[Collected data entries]
- Opening Delimiter -

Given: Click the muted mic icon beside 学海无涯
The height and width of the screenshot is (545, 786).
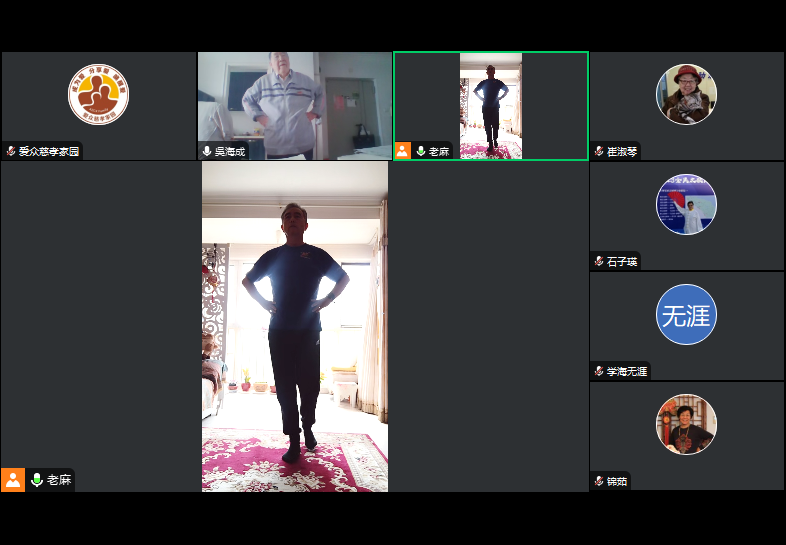Looking at the screenshot, I should (599, 372).
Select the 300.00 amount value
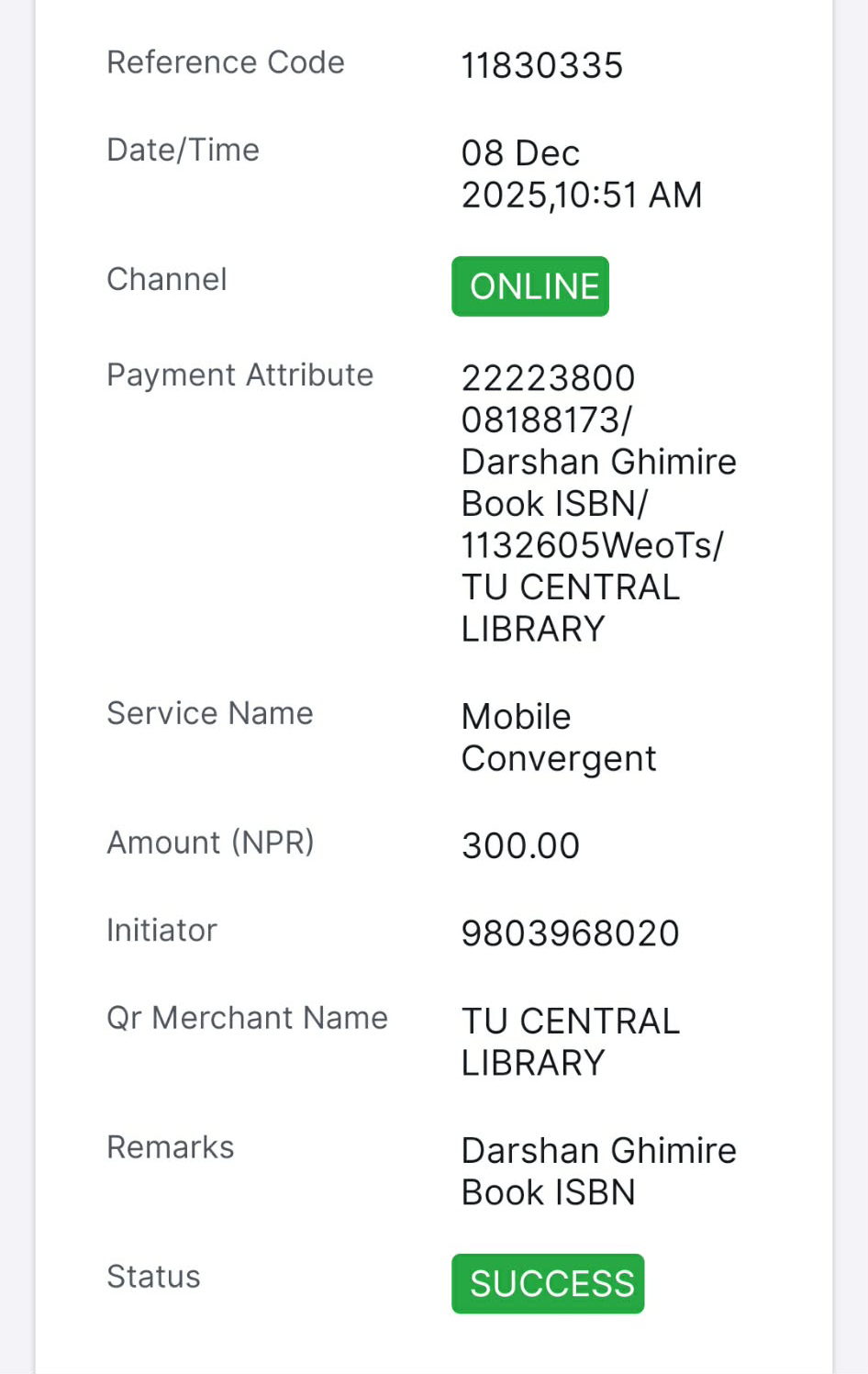This screenshot has width=868, height=1374. [520, 845]
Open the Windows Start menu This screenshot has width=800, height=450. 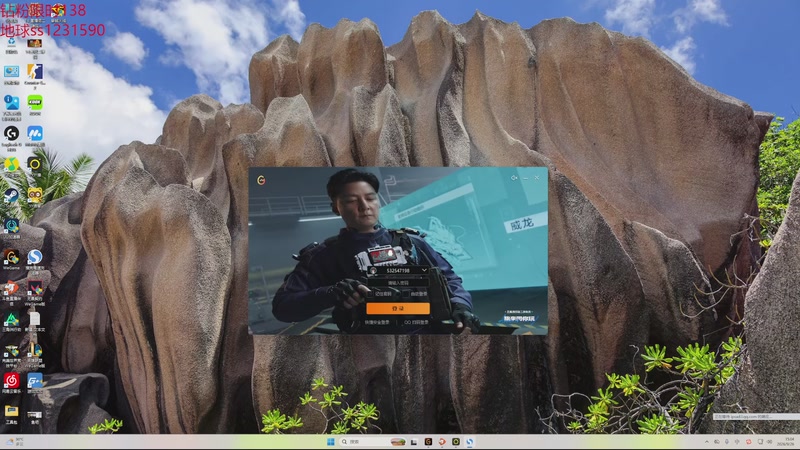[x=331, y=442]
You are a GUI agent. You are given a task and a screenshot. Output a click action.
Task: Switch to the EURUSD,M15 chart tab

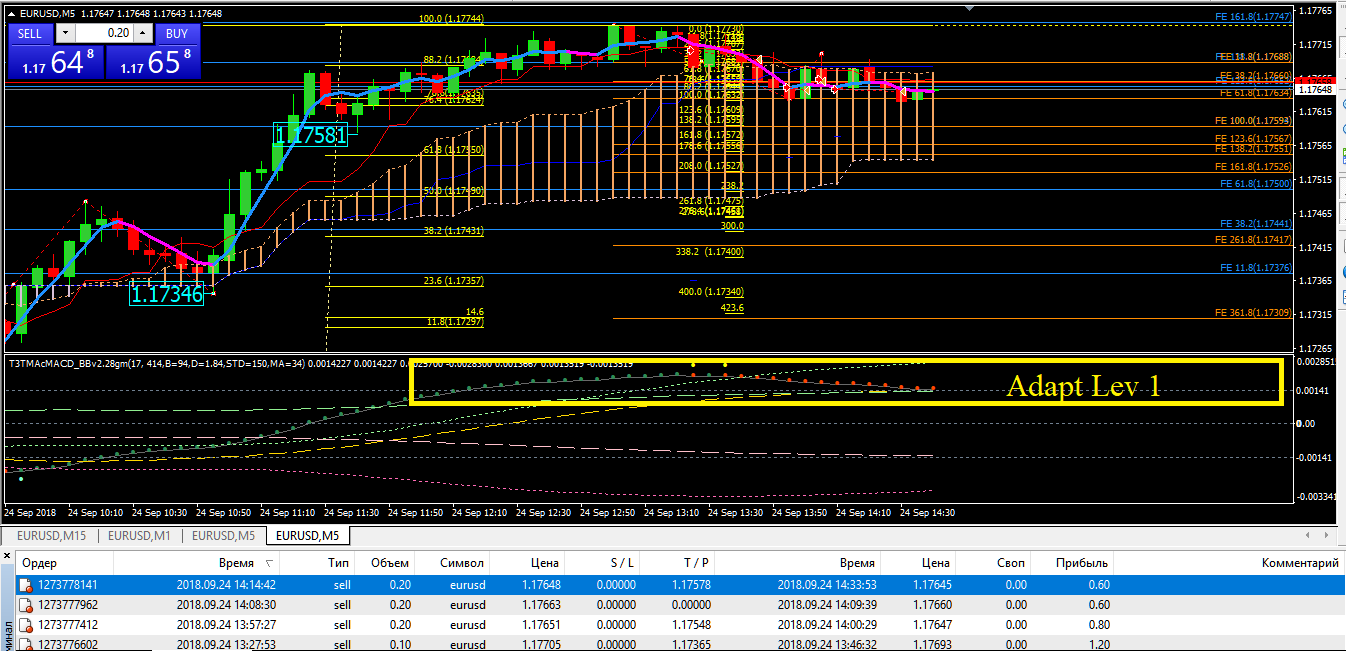coord(51,536)
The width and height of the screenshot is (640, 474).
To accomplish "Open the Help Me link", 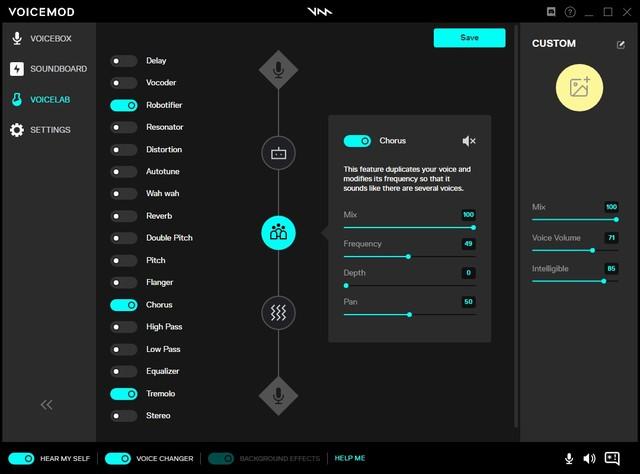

- Closing Delimiter -

* **WHAT YOU SHOULD DO**
Your answer should be the lines above from the one that contains "Task: Switch to the EURUSD,M15 chart tab" through the last, set down exactly, with the pictures removed.

* **TASK OUTPUT**
Task: Switch to the EURUSD,M15 chart tab

coord(51,536)
The width and height of the screenshot is (640, 474).
To accomplish "Open the Help Me link", 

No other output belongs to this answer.